In diesen Fall kann unter Umständen schon der Schukostecker
ausreichen oder zusätzlich ein haubtschalter der als Not schalter
dient. 

Jetzt mal gerade nach vorne beugen, wir spülen...

@Ludwig,
vlt wäre ja ein getriebemotor von SEW, mit angebauten
Fu (Movimot) etwas für dich. Einfach Sachen wie tippbetrieb
vor und zurück geht da immer. 
Soll es etwas mehr sein, kannst du da eine Anschaltung "MQP"
dran bauen, die hat ein wenig inteligenz, da kannst du ein wenig
mit Automatiesieren, aber leider nur in "C".


----------



## sps-questioner (30 April 2010)

> sind deine Haare noch nass, dann mach ich mal gerade
> noch ein wenig Shampoo rein.
> Jetzt mal gerade nach vorne beugen, wir spülen...

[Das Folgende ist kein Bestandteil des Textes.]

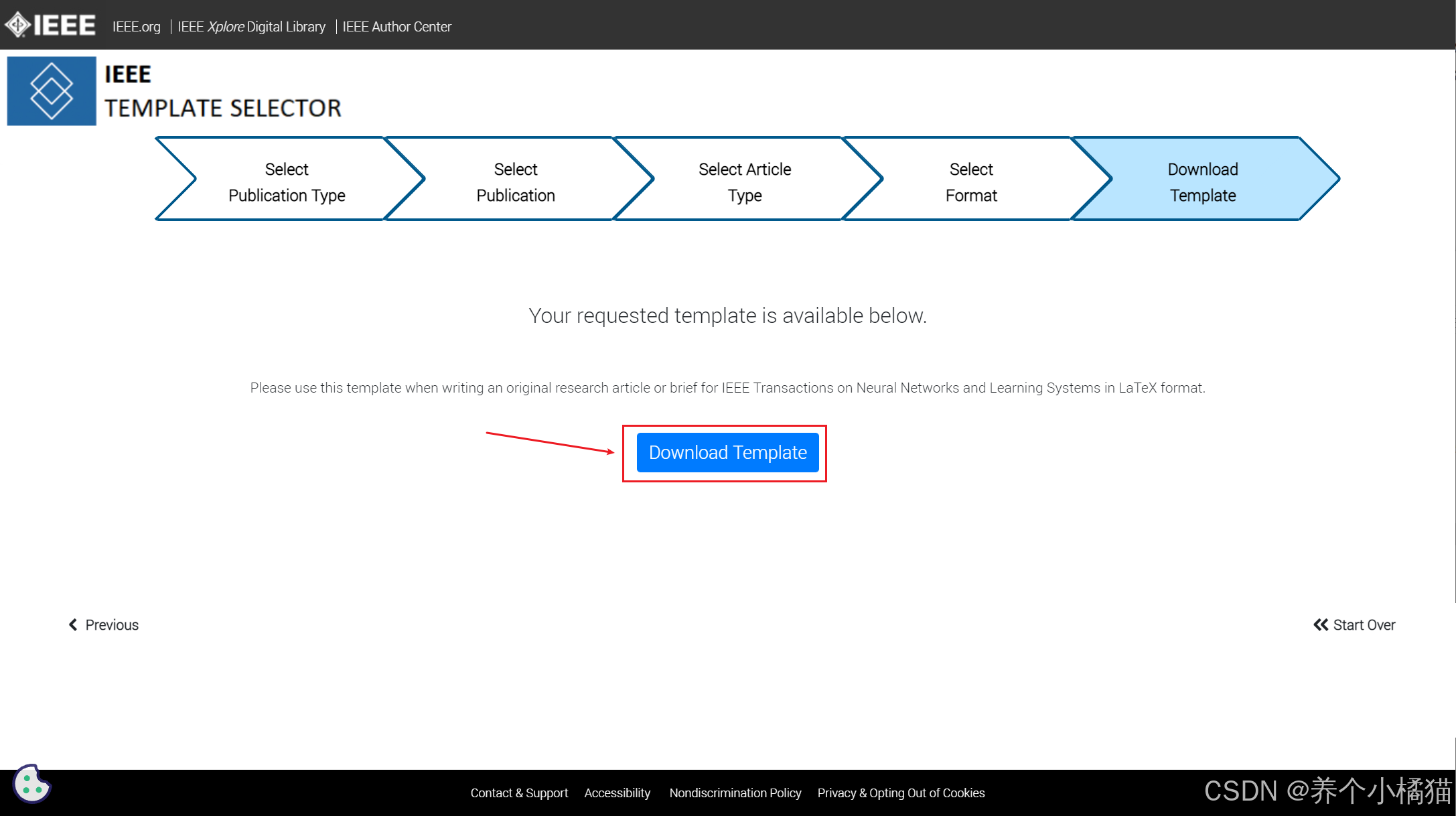Open Contact & Support footer link

click(x=519, y=793)
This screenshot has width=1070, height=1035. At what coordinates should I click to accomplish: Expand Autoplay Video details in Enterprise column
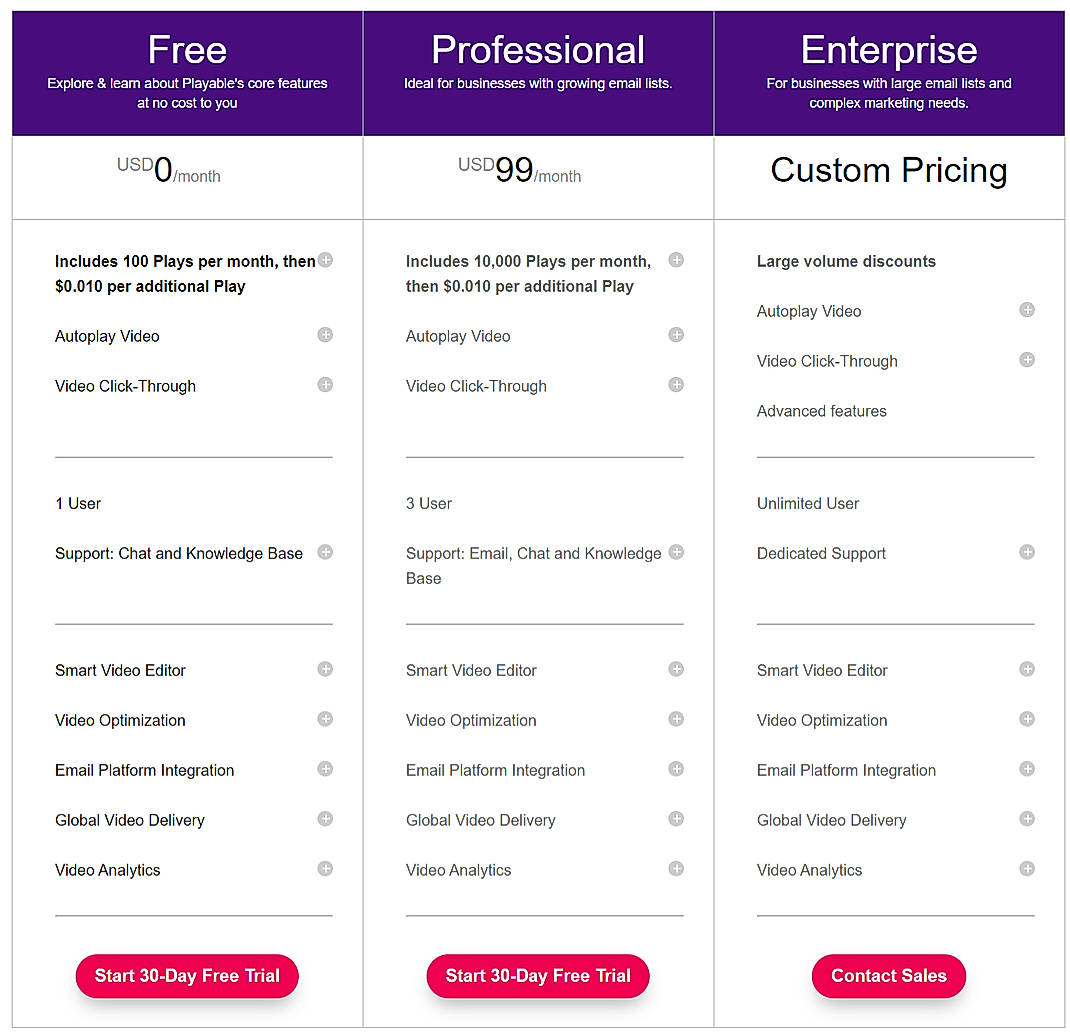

es tut mir ja wirklich leid, dass ich kein solch erfahrener SICHERHEITSbeauftragter bin wie du,
aber meine antwort war nur gut gemeint, ohne dass du mich mich gleich runterputzen musst....
aber gut wenn es dir dadurch besser geht, bzw. du dich besser (grösser) fühlst....
sQ


----------



## sps-questioner (30 April 2010)

und zu deiner sicherheitsanalyse____mit welchem prog. erstellst du diese überhaupt????hoffentlich nicht mit pilz.!.!.!.!


----------



## Rudi (30 April 2010)

Ludewig schrieb:


> Ein Demoförderband soll mit einstellbarer Geschwindigkeit in beide Richtungen laufen können. Es verfügt über einen 90W-Getriebemotor (Planung des Kunden). Durch einen Zweirichtungstaster und zwei Endschalter soll jeweils eine Umschaltung der Laufrichtung erfolgen. Bei Notaus-Betätigung soll es sofort stehen bleiben. Das ganze transportabel mit Schukostecker.
> 
> Dafür gibt es natürlich Lösungen. Ich suche Ideen zum minimalen Aufwand, also ohne zusätzliche Klein-SPS und Notausschaltgerät, -schütz. Sozusagen alles integriert. Evtl. sogar in den Motor? Spontane Ideen?
> 
> Gruß Ludewig.



Ist sicher bei vielen FUs möglich.
Wir haben aber solche Lösungen immer im Nachhinein bereut. Das was du bei der SPS einsparst setzt du sicher beim Programmieren des FUs an Zeit zu (es sei denn Du kennst das Teil perfekt).
Meist mußt du dann irgendwelche Einschränkungen hinnehmen welche mit einer SPS kein Problem wären.


----------



## rostiger Nagel (30 April 2010)

sps-questioner schrieb:


> es tut mir ja wirklich leid, dass ich kein solch erfahrener SICHERHEITSbeauftragter bin wie du,


ich bin kein Sicherheitsbeauftragter, aber bin nur sehr sensibel was es das 
Thema Sicherheit angeht. Bevor ich da nur Blödsinn schreibe halte ich
lieber die fresse und das rate ich dir auch!!!
In einen anderen Thread haben Sie dir schon gesagt, das hier auch Leute
mitlesen die genauso unerfahren sind wie du (Lehrlinge, Schüler, Studenten),
dann solche falsche und unsachlichen aussagen für bare Münze nehmen.
Trage doch zu den Themen bei von denen du etwas verstehst aber nicht
bei einen Thema wie Sicherheitstechnik, da geht es darum Personen und
Sachwerte zu schützen.






sps-questioner schrieb:


> aber meine Antwort war nur gut gemeint, ohne dass du mich mich gleich runterputzen musst....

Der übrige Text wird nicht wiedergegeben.